■ DOCUMENT EXTRACT:
+-------+

This year, I wrote out monthly updates for what I was reading. You can find the full list at the end of this post. In this post, I shout out the highlights and add my reading for December.
📖 The Inevitability of Tragedy by Barry Gewen
A book worth revisiting perhaps, given that Kissinger died this year. Kissinger was a kind of Satan for many on the left and right. There’s justice in both points of view. In a better world, he would have never made it as far as he did. We don’t live in that world. This book is useful for those who would rather understand than weep. Several chapters almost entirely ignore Kissinger, instead focusing on Hans Morgenthau, Hannah Arendt, and Leo Strauss.
A hilarious line I stumbled across while reading Nixon’s chapter on Zhou Enlai in Leaders:
On his return, he [Kissinger] reported to me that he would rank Zhou equally with de Gaulle as “the most impressive” foreign statesman he had ever met.
Though given to occasional hyperbole, as we all are, Kissinger is seldom that lavish in his praise of people who are out of earshot.
📖 The Dream Hoarders by Richard Reeves
I can’t do better than Charles Haywood’s opening lines in his review:
This isn’t a great book, but it’s a starting point for discussions that are worth having. Richard Reeves gently flogs his own class for their sins, an act he thinks is very daring, though he uses a thin, silken cord and doesn’t put any muscle into it.
The key idea is that the true elite of America is the top 20% of society. Reeves may not know what to do with this insight, but he shines a light on it and for that reason alone, deserves a few claps.
📖 Mukiwa by Peter Godwin
This is the best memoir I know of about life in Rhodesia. His When a Crocodile Eats the Sun is another fine book, even if it didn’t strike me as much. My mother left Rhodesia when she was a teenager. The tragedy of Zimbabwe is too familiar.

+-------+

■ DATASET ROWS:
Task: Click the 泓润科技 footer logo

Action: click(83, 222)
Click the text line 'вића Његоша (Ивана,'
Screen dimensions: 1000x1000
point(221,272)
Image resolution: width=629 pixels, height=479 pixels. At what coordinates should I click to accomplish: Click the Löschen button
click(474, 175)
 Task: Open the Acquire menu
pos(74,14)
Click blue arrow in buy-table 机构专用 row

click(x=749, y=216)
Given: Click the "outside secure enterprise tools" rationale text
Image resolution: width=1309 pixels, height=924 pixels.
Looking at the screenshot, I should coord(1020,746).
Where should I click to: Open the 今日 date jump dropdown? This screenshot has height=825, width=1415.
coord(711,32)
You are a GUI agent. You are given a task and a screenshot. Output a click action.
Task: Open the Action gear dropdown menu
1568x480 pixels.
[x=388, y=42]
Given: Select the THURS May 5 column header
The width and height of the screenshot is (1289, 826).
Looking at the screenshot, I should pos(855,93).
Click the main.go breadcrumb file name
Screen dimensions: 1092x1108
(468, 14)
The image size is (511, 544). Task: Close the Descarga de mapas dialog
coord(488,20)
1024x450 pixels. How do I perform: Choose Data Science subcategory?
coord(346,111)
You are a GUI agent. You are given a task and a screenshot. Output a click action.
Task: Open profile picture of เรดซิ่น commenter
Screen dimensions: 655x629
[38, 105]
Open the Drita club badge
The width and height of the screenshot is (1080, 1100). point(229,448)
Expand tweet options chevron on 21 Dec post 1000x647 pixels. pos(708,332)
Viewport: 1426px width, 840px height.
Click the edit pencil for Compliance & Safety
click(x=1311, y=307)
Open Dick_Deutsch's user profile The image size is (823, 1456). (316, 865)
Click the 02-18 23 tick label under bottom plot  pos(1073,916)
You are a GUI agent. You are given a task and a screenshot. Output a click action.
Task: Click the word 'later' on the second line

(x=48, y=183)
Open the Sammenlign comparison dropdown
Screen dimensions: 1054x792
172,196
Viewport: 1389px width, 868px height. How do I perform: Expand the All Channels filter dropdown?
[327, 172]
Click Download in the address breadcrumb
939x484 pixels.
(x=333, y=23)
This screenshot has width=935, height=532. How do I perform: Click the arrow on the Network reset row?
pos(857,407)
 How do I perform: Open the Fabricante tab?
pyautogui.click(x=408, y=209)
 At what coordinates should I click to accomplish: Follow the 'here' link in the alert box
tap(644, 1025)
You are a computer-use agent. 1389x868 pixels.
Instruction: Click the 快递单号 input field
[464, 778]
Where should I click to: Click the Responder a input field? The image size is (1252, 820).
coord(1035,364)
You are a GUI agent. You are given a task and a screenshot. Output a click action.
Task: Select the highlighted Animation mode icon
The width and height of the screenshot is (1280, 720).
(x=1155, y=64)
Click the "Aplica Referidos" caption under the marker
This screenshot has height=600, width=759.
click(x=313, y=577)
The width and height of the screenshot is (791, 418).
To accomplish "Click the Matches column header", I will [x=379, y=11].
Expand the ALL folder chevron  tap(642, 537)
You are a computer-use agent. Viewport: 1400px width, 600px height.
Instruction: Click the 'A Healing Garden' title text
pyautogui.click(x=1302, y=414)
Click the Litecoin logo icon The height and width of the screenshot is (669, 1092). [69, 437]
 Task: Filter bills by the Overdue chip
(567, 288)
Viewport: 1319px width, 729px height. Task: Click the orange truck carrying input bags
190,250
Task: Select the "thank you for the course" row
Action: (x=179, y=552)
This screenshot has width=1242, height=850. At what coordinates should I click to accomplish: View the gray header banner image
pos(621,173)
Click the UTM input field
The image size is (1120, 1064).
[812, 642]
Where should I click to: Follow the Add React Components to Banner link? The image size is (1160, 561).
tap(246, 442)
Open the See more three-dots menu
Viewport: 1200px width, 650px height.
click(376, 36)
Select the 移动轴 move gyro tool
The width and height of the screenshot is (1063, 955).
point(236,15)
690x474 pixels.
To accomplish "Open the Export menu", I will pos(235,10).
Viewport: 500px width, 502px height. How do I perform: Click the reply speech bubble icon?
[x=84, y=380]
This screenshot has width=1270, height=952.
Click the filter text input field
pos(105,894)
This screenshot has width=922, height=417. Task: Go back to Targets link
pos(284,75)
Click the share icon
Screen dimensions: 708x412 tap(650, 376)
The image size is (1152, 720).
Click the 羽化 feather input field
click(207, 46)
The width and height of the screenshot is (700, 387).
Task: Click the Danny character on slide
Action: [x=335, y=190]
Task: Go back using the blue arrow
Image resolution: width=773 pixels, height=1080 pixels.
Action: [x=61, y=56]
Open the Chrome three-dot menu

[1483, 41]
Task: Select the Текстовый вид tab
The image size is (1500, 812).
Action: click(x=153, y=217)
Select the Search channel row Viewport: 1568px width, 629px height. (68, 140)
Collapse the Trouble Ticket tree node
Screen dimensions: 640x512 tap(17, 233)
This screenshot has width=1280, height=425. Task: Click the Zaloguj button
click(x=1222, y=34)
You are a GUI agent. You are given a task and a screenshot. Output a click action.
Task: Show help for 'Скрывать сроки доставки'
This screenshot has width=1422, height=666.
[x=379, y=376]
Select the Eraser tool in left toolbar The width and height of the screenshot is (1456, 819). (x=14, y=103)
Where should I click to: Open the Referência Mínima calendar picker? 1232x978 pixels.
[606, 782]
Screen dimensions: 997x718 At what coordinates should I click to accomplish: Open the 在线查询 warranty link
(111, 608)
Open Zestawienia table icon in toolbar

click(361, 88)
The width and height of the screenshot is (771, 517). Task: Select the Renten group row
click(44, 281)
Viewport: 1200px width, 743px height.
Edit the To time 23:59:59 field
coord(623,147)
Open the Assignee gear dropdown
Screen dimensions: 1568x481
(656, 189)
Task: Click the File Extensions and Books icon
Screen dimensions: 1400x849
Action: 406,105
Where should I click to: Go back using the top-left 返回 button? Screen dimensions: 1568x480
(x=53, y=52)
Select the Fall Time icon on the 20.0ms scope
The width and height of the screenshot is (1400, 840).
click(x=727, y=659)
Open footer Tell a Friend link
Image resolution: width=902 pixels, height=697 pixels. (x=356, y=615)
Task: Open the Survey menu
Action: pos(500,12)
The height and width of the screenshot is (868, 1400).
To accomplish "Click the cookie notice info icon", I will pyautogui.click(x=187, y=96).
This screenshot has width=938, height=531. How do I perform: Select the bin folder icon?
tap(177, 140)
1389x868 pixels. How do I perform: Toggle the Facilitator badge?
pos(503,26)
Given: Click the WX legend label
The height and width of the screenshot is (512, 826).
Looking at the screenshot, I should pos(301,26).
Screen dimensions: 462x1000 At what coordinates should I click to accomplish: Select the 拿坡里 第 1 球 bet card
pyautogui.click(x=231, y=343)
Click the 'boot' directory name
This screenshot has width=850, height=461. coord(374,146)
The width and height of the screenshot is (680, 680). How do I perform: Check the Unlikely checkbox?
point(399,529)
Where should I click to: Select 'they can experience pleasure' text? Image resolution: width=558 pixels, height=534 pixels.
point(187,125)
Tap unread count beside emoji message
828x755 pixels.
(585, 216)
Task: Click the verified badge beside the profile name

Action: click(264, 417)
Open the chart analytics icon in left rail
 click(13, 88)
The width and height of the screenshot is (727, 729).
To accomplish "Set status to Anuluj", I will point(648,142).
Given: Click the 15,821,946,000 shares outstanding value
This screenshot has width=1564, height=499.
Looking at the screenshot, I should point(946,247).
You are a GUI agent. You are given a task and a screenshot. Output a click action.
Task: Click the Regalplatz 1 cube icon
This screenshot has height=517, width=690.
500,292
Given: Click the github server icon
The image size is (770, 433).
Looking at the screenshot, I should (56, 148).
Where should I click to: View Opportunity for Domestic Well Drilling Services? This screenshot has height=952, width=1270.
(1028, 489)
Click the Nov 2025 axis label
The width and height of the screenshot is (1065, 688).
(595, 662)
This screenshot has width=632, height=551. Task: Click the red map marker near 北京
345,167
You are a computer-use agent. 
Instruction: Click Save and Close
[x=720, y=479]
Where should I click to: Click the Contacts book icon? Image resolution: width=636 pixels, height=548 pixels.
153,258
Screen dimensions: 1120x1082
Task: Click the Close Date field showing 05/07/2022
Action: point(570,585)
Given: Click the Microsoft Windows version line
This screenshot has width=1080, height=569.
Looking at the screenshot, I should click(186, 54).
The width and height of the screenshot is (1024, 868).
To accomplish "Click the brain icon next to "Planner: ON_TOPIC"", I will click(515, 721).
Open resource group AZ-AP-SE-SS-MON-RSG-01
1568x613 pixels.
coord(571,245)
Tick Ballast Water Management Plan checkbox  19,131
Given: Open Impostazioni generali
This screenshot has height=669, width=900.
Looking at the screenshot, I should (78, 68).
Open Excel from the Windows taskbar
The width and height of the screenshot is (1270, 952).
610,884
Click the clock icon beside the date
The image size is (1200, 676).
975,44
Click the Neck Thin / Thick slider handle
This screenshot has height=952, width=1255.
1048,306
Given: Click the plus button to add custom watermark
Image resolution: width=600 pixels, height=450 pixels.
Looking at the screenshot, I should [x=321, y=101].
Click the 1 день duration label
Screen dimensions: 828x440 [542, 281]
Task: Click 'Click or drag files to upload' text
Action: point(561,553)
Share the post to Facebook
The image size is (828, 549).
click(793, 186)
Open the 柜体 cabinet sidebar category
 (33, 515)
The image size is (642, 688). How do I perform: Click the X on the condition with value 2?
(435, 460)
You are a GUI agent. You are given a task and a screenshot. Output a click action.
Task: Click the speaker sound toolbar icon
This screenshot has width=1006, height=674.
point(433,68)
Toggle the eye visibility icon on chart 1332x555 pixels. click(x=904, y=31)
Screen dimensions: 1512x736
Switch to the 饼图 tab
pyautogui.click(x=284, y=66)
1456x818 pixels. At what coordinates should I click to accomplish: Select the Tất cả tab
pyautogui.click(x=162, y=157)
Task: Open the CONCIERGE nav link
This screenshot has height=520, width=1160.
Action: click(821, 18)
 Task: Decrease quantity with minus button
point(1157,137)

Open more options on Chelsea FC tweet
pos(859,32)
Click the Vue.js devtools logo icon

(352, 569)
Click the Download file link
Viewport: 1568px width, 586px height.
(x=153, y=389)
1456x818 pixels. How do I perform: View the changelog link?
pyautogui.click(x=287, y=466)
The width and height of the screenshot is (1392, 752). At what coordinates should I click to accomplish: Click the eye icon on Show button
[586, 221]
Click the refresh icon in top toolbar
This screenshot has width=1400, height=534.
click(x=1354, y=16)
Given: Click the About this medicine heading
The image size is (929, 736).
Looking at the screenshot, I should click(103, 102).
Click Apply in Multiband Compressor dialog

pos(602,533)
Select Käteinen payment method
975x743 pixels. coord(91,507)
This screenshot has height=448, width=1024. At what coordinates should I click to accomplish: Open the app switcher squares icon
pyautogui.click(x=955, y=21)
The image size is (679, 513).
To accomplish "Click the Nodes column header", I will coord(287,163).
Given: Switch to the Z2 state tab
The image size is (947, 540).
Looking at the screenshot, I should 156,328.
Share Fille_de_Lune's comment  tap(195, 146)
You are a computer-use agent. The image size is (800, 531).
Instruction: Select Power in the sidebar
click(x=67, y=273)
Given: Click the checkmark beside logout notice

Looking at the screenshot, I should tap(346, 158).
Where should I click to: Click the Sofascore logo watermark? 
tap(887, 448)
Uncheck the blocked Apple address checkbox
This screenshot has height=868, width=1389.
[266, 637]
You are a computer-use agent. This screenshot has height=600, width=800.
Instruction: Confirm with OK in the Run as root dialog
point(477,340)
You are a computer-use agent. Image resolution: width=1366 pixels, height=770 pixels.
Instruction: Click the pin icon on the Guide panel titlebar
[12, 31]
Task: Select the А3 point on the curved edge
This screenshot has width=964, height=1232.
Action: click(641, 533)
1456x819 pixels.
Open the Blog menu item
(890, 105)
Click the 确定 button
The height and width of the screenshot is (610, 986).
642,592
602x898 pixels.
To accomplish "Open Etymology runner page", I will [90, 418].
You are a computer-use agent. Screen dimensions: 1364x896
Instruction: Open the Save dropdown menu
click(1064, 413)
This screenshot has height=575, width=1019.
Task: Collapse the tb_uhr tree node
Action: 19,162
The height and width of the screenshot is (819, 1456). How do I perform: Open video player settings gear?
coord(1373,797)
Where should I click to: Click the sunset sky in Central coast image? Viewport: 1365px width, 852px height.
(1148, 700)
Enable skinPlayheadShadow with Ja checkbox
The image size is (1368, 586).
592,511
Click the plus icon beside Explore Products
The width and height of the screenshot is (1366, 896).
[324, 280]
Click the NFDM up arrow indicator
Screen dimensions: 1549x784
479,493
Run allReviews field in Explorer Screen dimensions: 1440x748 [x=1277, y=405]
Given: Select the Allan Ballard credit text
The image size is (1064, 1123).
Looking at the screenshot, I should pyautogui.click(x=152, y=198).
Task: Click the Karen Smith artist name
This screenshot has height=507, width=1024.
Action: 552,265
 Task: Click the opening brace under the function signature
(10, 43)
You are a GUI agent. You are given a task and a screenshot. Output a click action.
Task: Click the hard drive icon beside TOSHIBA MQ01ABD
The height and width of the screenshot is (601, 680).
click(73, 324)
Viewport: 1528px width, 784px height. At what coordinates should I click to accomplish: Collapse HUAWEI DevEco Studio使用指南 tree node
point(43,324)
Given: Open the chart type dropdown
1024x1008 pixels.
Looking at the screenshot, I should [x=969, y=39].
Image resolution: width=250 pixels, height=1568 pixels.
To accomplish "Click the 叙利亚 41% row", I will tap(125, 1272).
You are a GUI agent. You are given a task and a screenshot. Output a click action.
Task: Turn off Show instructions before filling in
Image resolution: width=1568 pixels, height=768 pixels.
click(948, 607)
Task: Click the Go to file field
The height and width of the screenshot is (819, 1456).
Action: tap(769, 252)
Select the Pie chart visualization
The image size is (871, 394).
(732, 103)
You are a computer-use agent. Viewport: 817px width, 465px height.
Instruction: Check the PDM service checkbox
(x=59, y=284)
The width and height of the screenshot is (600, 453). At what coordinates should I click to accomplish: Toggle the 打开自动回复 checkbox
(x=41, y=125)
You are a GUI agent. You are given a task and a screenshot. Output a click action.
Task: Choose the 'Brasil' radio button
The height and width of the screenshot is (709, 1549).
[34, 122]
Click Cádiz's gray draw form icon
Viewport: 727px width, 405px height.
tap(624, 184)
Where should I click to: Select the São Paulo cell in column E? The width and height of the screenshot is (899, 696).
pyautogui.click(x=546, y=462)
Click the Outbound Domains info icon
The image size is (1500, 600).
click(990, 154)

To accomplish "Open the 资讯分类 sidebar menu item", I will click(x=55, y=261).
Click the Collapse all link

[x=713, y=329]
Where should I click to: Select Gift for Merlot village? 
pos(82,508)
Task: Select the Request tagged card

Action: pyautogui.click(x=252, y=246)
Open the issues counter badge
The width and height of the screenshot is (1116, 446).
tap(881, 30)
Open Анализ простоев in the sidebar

+-------+

■ PROBLEM TO SOLVE: Copy the passage of the reading-list post that starts at the words "This year, I" and ends after "and Leo Strauss.", swapping "book" for "volume" wherever it appears.

■ THE SOLUTION:
This year, I wrote out monthly updates for what I was reading. You can find the full list at the end of this post. In this post, I shout out the highlights and add my reading for December.
📖 The Inevitability of Tragedy by Barry Gewen
A volume worth revisiting perhaps, given that Kissinger died this year. Kissinger was a kind of Satan for many on the left and right. There’s justice in both points of view. In a better world, he would have never made it as far as he did. We don’t live in that world. This volume is useful for those who would rather understand than weep. Several chapters almost entirely ignore Kissinger, instead focusing on Hans Morgenthau, Hannah Arendt, and Leo Strauss.